==== Data for this task ====

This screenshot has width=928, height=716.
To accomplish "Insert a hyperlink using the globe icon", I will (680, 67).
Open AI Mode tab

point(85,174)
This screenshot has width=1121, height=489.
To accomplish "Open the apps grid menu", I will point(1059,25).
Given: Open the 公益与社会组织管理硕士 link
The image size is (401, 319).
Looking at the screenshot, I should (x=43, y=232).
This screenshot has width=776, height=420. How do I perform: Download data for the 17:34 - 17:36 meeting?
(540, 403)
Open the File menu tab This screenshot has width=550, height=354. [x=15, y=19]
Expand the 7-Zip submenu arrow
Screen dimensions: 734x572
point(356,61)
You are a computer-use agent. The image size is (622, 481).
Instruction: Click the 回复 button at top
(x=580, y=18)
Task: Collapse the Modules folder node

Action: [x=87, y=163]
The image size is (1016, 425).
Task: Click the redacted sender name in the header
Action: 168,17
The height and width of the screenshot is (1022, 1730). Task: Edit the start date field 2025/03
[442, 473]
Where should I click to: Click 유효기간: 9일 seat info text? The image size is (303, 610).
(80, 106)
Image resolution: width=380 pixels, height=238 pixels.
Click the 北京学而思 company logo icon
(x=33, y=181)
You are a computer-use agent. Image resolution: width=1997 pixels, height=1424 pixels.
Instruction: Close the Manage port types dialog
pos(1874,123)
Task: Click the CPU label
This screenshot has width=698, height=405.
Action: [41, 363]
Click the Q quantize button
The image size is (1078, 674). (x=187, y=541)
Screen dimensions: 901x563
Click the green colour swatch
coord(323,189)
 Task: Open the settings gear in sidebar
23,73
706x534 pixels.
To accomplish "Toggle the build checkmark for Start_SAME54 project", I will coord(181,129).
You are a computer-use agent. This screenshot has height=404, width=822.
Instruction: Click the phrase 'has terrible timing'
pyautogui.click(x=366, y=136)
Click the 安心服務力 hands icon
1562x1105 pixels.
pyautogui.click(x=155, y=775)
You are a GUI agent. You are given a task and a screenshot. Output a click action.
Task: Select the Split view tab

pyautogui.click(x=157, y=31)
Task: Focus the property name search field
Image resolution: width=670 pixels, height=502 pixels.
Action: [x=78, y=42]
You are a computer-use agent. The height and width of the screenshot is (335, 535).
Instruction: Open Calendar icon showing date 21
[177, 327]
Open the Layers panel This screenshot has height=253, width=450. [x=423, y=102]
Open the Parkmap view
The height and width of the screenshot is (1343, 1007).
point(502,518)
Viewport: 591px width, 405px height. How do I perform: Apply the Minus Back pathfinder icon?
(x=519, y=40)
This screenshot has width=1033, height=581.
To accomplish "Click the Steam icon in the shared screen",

====

Can you repeat the material above with every "Instruction:" swapped for "Command:" and all else unchanged?

This screenshot has width=928, height=716.
To accomplish "Insert a hyperlink using the globe icon", I will (680, 67).
Open AI Mode tab

point(85,174)
This screenshot has width=1121, height=489.
To accomplish "Open the apps grid menu", I will point(1059,25).
Given: Open the 公益与社会组织管理硕士 link
The image size is (401, 319).
Looking at the screenshot, I should (x=43, y=232).
This screenshot has width=776, height=420. How do I perform: Download data for the 17:34 - 17:36 meeting?
(540, 403)
Open the File menu tab This screenshot has width=550, height=354. [x=15, y=19]
Expand the 7-Zip submenu arrow
Screen dimensions: 734x572
point(356,61)
You are a computer-use agent. The image size is (622, 481).
Command: Click the 回复 button at top
(x=580, y=18)
Task: Collapse the Modules folder node

Action: [x=87, y=163]
The image size is (1016, 425).
Task: Click the redacted sender name in the header
Action: 168,17
The height and width of the screenshot is (1022, 1730). Task: Edit the start date field 2025/03
[442, 473]
Where should I click to: Click 유효기간: 9일 seat info text? The image size is (303, 610).
(80, 106)
Image resolution: width=380 pixels, height=238 pixels.
Click the 北京学而思 company logo icon
(x=33, y=181)
You are a computer-use agent. Image resolution: width=1997 pixels, height=1424 pixels.
Command: Close the Manage port types dialog
pos(1874,123)
Task: Click the CPU label
This screenshot has width=698, height=405.
Action: [41, 363]
Click the Q quantize button
The image size is (1078, 674). (x=187, y=541)
Screen dimensions: 901x563
Click the green colour swatch
coord(323,189)
 Task: Open the settings gear in sidebar
23,73
706x534 pixels.
To accomplish "Toggle the build checkmark for Start_SAME54 project", I will coord(181,129).
You are a computer-use agent. This screenshot has height=404, width=822.
Command: Click the phrase 'has terrible timing'
pyautogui.click(x=366, y=136)
Click the 安心服務力 hands icon
1562x1105 pixels.
pyautogui.click(x=155, y=775)
You are a GUI agent. You are given a task and a screenshot. Output a click action.
Task: Select the Split view tab

pyautogui.click(x=157, y=31)
Task: Focus the property name search field
Image resolution: width=670 pixels, height=502 pixels.
Action: [x=78, y=42]
You are a computer-use agent. The height and width of the screenshot is (335, 535).
Command: Open Calendar icon showing date 21
[177, 327]
Open the Layers panel This screenshot has height=253, width=450. [x=423, y=102]
Open the Parkmap view
The height and width of the screenshot is (1343, 1007).
point(502,518)
Viewport: 591px width, 405px height. How do I perform: Apply the Minus Back pathfinder icon?
(x=519, y=40)
This screenshot has width=1033, height=581.
To accomplish "Click the Steam icon in the shared screen",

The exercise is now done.